欧州環境庁、プラネタリー・バウンダリーの概念に基づく欧州の環境負荷に関する報告書を公表

環境一般 調査/研究】 【掲載日】2020.05.05 【情報源】/2020.04.17 発表

 欧州環境庁(EEA)は、スイス連邦環境局(FOEN)と共同で、プラネタリー・バウンダリーの概念に基づく欧州の環境負荷に関する報告書をまとめた。報告書は、地球の環境容量を代表する地球システムのうち、窒素循環、リン循環、土地利用の変化、淡水利用の4つに焦点を当てており、地球の環境容量を超えない範囲で欧州が「安全に活動できる領域」(欧州の限界値)を算定し、現在の欧州の消費又は環境負荷がどの段階に位置するのかを分析している。これによれば、公平性やニーズ、開発の権利、主権、経済力を加味した欧州の限界値は中間値で7.3%となり、4つの地球システムに関して現在の欧州の消費に基づいた分析を行った結果、窒素循環が3.3倍、リン循環が2倍、土地利用が1.8倍、それぞれ欧州の限界値(中間値)を上回る。一方、淡水利用については同値に対して3分の1の水準に収まっているという。また、報告書は一人当たりの土地利用に基づいたスイスの生物多様性の損失についても分析を行い、同国の限界値を3.7倍超過していると算定した。
▬▬▬
課題と演習
1/ 欧州環境庁の報告書に関する記事を、「欧州環境庁、プラネタリー・バ」から「7倍超過していると算定した。」まで（「7倍超過していると算定した。」も含む）、一字も変えずに書き写してください。
2/ 次の(a)～(c)が欧州環境庁の報告書に関する記事の内容と合っているかをそれぞれ「はい」か「いいえ」で答え、判断の根拠となる語句を同記事からそのまま引用する。
(a) 報告書は、欧州環境庁がスイス連邦環境局と共同でまとめたものである。
(b) 現在の欧州の消費に基づく分析では、淡水利用も欧州の限界値を上回っている。
(c) リン循環は、欧州の限界値（中間値）の3.3倍に達している。

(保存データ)
▬▬▬
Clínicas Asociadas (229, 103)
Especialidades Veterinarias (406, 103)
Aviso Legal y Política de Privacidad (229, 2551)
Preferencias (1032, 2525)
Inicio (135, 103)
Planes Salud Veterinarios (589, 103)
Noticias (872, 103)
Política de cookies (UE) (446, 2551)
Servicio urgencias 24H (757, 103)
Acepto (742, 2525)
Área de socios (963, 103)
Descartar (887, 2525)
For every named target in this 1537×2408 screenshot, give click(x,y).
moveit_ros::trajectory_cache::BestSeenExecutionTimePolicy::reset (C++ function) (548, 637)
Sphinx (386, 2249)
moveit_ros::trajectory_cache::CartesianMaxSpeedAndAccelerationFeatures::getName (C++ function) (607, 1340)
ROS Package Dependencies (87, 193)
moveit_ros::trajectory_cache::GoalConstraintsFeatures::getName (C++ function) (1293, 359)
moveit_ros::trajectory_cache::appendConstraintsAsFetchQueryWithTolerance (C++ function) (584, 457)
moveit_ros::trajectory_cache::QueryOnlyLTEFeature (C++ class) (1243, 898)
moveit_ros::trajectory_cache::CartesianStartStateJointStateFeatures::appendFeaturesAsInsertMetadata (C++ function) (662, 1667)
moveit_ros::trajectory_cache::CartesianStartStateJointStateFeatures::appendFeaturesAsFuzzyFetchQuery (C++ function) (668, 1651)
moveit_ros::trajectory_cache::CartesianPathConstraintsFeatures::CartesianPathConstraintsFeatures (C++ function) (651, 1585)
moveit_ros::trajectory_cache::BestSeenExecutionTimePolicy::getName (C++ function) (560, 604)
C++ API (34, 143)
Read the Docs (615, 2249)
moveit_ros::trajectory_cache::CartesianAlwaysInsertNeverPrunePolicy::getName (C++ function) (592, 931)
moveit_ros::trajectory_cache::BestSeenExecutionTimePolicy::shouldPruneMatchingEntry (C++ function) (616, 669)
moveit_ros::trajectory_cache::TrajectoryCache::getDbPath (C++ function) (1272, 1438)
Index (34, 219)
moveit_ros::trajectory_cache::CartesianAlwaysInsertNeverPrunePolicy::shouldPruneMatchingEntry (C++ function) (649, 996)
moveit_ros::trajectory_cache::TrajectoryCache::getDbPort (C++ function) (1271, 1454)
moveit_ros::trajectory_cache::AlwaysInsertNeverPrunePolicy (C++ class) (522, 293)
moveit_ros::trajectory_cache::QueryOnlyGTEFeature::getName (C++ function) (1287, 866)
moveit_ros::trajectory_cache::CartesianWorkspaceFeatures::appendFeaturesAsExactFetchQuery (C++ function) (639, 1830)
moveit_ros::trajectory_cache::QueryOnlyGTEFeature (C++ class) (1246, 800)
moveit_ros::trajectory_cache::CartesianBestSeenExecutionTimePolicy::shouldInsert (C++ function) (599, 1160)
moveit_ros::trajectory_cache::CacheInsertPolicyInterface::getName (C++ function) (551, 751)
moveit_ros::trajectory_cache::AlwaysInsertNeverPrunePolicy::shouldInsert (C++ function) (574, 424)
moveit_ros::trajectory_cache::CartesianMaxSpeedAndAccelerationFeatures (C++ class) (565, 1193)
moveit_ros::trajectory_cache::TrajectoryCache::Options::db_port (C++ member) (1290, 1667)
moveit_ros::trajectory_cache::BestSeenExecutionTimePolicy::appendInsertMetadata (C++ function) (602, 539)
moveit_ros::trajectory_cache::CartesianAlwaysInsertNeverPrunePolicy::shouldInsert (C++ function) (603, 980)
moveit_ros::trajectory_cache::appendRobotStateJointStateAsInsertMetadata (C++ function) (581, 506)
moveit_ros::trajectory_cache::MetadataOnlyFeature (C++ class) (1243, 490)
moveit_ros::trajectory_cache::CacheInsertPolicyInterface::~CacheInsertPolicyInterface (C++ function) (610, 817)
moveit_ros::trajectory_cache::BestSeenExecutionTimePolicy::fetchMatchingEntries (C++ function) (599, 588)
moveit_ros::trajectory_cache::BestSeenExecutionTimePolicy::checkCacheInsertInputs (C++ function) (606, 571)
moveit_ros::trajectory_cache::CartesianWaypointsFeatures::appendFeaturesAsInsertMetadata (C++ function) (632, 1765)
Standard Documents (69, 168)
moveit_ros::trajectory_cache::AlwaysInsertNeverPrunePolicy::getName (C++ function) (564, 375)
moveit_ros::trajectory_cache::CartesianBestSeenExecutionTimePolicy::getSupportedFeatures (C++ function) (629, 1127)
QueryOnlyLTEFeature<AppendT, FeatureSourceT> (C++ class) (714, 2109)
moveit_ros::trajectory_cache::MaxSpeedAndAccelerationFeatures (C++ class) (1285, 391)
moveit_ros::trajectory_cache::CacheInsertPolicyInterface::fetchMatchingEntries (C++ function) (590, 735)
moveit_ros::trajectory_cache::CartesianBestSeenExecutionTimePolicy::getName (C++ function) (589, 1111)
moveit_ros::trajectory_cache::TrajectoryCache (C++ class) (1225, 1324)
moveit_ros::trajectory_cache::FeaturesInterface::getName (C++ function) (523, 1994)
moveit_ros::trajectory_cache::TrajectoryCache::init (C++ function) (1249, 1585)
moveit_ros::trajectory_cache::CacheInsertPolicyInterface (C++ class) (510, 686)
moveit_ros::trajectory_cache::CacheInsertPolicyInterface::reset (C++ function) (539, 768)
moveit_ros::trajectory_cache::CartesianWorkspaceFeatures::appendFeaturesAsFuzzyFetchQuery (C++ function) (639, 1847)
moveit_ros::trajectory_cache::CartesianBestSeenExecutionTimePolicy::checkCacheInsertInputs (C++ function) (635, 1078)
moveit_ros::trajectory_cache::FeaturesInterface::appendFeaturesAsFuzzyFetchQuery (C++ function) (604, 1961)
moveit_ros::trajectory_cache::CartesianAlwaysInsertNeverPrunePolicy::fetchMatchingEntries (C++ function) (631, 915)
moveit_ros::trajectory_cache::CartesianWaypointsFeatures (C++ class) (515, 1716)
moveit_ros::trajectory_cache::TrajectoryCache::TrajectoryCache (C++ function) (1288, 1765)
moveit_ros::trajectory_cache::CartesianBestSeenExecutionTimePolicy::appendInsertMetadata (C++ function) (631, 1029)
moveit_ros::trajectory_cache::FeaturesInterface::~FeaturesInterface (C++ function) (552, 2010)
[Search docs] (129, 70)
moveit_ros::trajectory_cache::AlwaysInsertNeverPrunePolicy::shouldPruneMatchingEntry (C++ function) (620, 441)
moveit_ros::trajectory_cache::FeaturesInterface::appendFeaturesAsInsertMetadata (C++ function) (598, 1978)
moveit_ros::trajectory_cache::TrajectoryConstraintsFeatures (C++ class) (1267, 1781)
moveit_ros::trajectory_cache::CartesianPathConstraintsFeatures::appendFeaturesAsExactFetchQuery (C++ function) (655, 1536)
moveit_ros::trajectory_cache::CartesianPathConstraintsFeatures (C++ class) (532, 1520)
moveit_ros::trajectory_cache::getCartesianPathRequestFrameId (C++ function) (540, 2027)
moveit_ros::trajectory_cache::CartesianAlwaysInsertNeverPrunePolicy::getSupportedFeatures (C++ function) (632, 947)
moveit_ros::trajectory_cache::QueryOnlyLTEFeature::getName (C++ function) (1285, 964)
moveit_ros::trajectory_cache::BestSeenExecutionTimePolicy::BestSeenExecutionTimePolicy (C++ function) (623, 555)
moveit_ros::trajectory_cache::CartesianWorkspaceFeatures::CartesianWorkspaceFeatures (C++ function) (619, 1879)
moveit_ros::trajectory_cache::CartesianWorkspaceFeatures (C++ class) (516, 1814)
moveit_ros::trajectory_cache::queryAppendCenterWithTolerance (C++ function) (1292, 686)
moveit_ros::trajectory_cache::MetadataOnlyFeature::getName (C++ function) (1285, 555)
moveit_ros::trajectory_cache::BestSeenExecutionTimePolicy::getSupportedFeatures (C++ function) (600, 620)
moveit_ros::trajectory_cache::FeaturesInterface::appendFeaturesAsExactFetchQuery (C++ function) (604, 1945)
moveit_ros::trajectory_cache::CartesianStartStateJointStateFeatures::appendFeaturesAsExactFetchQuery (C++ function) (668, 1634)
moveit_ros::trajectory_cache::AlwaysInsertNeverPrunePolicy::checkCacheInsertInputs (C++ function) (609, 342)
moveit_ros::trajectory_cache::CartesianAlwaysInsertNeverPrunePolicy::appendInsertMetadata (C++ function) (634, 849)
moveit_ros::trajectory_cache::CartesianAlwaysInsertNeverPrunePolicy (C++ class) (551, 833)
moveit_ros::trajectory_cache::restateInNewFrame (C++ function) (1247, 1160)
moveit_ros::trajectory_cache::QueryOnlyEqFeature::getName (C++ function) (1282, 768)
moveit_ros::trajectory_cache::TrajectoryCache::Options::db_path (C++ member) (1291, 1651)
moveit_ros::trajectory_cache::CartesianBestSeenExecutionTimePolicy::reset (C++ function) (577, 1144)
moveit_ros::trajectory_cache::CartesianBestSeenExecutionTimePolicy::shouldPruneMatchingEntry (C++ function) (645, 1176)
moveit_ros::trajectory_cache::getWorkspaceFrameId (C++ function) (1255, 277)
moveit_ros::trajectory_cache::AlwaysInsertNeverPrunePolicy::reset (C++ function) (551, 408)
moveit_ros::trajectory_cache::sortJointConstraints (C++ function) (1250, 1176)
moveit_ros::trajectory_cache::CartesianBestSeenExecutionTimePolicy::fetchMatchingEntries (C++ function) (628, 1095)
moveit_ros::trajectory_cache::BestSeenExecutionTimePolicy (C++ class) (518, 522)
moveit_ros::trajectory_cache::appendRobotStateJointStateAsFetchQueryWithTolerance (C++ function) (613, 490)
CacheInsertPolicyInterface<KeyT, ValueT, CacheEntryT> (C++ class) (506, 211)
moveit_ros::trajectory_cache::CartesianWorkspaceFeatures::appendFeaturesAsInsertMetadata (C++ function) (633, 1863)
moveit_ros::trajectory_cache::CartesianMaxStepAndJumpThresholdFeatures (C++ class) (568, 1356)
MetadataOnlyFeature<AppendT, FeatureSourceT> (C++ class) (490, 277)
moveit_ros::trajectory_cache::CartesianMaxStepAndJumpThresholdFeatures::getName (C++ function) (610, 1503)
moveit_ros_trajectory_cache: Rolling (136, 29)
▬▬▬
解答一覧
1/
欧州環境庁、プラネタリー・バウンダリーの概念に基づく欧州の環境負荷に関する報告書を公表

環境一般 調査/研究】 【掲載日】2020.05.05 【情報源】/2020.04.17 発表

 欧州環境庁(EEA)は、スイス連邦環境局(FOEN)と共同で、プラネタリー・バウンダリーの概念に基づく欧州の環境負荷に関する報告書をまとめた。報告書は、地球の環境容量を代表する地球システムのうち、窒素循環、リン循環、土地利用の変化、淡水利用の4つに焦点を当てており、地球の環境容量を超えない範囲で欧州が「安全に活動できる領域」(欧州の限界値)を算定し、現在の欧州の消費又は環境負荷がどの段階に位置するのかを分析している。これによれば、公平性やニーズ、開発の権利、主権、経済力を加味した欧州の限界値は中間値で7.3%となり、4つの地球システムに関して現在の欧州の消費に基づいた分析を行った結果、窒素循環が3.3倍、リン循環が2倍、土地利用が1.8倍、それぞれ欧州の限界値(中間値)を上回る。一方、淡水利用については同値に対して3分の1の水準に収まっているという。また、報告書は一人当たりの土地利用に基づいたスイスの生物多様性の損失についても分析を行い、同国の限界値を3.7倍超過していると算定した。

2/
(a) はい。「欧州環境庁(EEA)は、スイス連邦環境局(FOEN)と共同で」
(b) いいえ。「淡水利用については同値に対して3分の1の水準に収まっている」
(c) いいえ。「リン循環が2倍」